Work required: Reproduce the items below word for word, starting at the line containing "Given: Tap the A section header" and ending at the line containing "Screen dimensions: 1888x874 coord(892,246)", with both of those lines included.

Items:
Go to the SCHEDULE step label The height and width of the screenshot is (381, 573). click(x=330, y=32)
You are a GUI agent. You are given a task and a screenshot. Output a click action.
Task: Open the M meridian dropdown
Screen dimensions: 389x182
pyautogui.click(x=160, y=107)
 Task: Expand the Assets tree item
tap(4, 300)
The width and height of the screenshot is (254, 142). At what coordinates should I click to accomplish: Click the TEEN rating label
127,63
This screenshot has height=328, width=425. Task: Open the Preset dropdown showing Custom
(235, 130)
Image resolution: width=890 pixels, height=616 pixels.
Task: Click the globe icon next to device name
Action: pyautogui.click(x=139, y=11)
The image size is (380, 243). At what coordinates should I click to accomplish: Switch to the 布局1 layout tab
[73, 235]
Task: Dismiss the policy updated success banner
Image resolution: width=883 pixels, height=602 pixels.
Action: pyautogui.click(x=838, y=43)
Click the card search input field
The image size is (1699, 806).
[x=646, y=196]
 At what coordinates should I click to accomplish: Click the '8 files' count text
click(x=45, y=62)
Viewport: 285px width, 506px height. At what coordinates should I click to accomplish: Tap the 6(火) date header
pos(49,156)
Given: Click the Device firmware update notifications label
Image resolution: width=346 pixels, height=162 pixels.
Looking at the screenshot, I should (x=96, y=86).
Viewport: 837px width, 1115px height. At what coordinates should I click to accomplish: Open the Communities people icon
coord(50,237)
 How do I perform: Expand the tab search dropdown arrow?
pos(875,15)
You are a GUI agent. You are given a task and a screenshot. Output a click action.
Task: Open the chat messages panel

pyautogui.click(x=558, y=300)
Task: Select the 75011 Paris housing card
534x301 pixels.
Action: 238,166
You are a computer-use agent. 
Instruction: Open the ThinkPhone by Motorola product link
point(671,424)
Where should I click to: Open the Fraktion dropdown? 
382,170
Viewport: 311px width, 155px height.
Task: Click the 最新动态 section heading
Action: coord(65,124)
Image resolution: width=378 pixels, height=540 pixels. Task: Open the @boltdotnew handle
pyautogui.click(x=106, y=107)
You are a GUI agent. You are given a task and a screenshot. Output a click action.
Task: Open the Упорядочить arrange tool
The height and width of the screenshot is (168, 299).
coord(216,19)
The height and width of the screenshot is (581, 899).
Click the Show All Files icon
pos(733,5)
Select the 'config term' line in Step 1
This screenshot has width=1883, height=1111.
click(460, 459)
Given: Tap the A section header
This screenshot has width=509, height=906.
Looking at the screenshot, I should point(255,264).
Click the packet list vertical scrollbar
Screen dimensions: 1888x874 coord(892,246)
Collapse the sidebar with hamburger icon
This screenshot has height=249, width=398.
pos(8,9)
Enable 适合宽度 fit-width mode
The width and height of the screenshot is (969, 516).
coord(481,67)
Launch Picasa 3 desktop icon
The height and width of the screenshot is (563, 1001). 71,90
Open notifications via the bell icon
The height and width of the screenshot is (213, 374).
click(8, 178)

Completed exercise:
Given: Tap the A section header
This screenshot has width=509, height=906.
Looking at the screenshot, I should point(255,264).
Click the packet list vertical scrollbar
Screen dimensions: 1888x874 coord(892,246)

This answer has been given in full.